Política

Anselmo: 'Fiel depositário não existe'

Nélson Gonçalves
| Tempo de leitura: 3 min

O chefe da Procuradoria Jurídica da Prefeitura Municipal de Bauru, José Roberto Anselmo, declarou ontem à Comissão Especial de Inquérito (CEI) na Câmara que não há como estabelecer termo de fiel depositário (garantia por contrato) para compras realizadas por órgão público (licitação). “Fui contra o termo de fiel depositário (TFD). A questão seria mudar contrato público para privado. O termo é figura que não existe na licitação”, afirmou.

A CEI foi instalada pelo Legislativo para apurar os contratos de fornecimento de carne para a merenda escolar no município nos últimos três anos. Os procuradores ouvidos ontem pela CEI da Carne confirmaram que o setor foi consultado sobre o TFD em 1999. Além de Anselmo, foram contra a operação a procuradora Cláudia Fernanda Pereira e o próprio secretário dos Negócios Jurídicos, Luiz Pegoraro.

Segundo Anselmo, a consulta foi feita em 1999 pela divisão de licitação da prefeitura. Mas ele revelou à CEI que a consulta não envolvia pagamento antecipado de fatura. A prefeitura pagou antes sem receber os produtos por dezenas de toneladas de carne para as empresas Bom Bife e Roma Distribuidor. “A Procuradoria não foi consultada sobre pagamento antecipado. A consulta era sobre fiel depositário, em 1999, e eu fui contra, assim como os demais”, citou.

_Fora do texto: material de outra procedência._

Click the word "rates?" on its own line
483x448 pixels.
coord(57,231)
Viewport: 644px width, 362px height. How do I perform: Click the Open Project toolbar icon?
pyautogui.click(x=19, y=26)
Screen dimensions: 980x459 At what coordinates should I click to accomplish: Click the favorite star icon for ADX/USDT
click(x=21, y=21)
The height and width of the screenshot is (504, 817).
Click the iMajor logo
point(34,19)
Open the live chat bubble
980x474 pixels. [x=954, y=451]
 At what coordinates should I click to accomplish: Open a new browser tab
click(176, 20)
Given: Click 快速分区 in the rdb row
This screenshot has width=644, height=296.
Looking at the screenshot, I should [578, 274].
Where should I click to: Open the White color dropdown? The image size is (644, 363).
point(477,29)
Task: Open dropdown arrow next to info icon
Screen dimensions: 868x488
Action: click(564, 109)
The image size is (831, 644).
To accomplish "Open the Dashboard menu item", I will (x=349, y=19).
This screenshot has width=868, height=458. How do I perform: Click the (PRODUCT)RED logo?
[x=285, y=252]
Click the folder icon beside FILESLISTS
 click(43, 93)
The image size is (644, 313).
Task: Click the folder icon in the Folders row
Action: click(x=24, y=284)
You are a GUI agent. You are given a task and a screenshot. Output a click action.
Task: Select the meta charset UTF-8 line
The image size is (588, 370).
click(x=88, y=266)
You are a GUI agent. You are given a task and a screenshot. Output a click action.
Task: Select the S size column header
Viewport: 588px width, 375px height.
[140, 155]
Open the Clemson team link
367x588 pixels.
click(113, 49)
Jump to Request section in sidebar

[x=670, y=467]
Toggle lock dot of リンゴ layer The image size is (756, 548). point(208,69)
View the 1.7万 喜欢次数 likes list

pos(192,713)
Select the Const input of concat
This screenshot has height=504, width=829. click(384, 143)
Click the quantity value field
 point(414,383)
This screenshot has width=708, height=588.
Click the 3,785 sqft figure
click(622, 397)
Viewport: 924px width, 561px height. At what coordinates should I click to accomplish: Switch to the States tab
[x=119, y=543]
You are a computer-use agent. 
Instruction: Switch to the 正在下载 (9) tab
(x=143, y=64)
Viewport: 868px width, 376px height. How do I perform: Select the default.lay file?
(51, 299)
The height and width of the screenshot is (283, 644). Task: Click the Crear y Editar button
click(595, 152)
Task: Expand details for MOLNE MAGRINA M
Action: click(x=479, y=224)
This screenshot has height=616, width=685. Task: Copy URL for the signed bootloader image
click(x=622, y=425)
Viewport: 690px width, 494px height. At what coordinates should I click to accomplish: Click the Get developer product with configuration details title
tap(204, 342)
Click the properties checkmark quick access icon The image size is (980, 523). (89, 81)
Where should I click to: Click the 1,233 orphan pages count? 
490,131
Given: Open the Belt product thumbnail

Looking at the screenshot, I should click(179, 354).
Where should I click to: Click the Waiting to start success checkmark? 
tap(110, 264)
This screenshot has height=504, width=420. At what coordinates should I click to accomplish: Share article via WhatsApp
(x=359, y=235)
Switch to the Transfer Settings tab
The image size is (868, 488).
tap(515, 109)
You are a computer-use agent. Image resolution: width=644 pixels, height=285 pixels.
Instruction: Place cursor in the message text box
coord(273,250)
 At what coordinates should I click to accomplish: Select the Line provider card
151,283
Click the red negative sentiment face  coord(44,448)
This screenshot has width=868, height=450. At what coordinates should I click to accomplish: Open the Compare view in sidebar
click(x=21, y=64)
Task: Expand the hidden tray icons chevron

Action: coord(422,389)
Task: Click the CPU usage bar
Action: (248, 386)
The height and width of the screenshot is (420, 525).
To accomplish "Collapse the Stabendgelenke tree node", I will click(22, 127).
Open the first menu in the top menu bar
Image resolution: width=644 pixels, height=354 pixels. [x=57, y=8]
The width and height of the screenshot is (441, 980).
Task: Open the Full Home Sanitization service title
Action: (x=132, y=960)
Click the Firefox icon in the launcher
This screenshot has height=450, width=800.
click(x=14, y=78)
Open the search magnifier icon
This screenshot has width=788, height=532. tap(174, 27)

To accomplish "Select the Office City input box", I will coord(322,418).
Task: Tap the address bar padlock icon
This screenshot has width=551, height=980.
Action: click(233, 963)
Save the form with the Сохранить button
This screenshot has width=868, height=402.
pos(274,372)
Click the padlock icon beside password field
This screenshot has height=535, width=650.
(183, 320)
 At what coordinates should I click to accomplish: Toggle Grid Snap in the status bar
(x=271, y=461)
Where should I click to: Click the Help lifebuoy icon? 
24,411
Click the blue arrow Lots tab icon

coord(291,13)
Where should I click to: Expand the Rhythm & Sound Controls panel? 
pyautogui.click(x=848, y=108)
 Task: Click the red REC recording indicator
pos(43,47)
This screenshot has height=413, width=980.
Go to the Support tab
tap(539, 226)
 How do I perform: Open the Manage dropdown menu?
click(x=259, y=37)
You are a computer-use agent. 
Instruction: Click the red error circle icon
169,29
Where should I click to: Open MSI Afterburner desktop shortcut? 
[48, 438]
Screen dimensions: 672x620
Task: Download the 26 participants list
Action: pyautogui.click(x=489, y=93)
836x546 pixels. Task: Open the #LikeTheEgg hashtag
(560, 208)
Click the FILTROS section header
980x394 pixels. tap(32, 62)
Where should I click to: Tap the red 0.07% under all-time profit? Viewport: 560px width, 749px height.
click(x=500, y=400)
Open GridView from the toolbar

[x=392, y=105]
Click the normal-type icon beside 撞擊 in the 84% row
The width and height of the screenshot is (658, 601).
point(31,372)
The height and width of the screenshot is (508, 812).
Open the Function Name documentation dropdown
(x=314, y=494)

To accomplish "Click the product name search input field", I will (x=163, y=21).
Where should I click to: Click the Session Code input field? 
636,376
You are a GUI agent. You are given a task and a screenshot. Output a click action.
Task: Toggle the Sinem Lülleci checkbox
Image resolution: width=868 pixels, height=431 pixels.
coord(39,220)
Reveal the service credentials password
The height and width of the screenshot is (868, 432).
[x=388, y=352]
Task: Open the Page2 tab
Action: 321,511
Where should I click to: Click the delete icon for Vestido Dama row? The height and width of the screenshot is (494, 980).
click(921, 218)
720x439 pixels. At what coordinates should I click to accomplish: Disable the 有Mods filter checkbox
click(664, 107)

O chefe do jurídico deu outra posição que conflita com o que foi adotado pela administração. “Se fosse a favor do fiel depositário, entendo que deveria ter previsto no edital e no contrato. Além disso, a figura do depositário era impeditiva pela liquidação de despesa e os demais licitantes teriam que ter tido conhecimento”, mencionou. Nenhuma dessas situações ocorreu nos processos analisados.

Ele confirma que a prefeitura preferiu o parecer da Consultoria de Administração Municipal (Conam). “Não concordei com o parecer da Conam. O processo voltou e nós repetimos que éramos contra”, contou.

Contrato de risco

Na avaliação do chefe do jurídico, a administração teria como saída (mas o setor não foi consultado) receber todo o produto licitado através de um contrato de depósito. Mas ao invés disso, a administração aceitou a declaração de fiel depositário das empresas sem exigir garantia efetiva. “Poderia receber a mercadoria, fazer contrato de depósito e pedir garantia com imóvel”, opinou.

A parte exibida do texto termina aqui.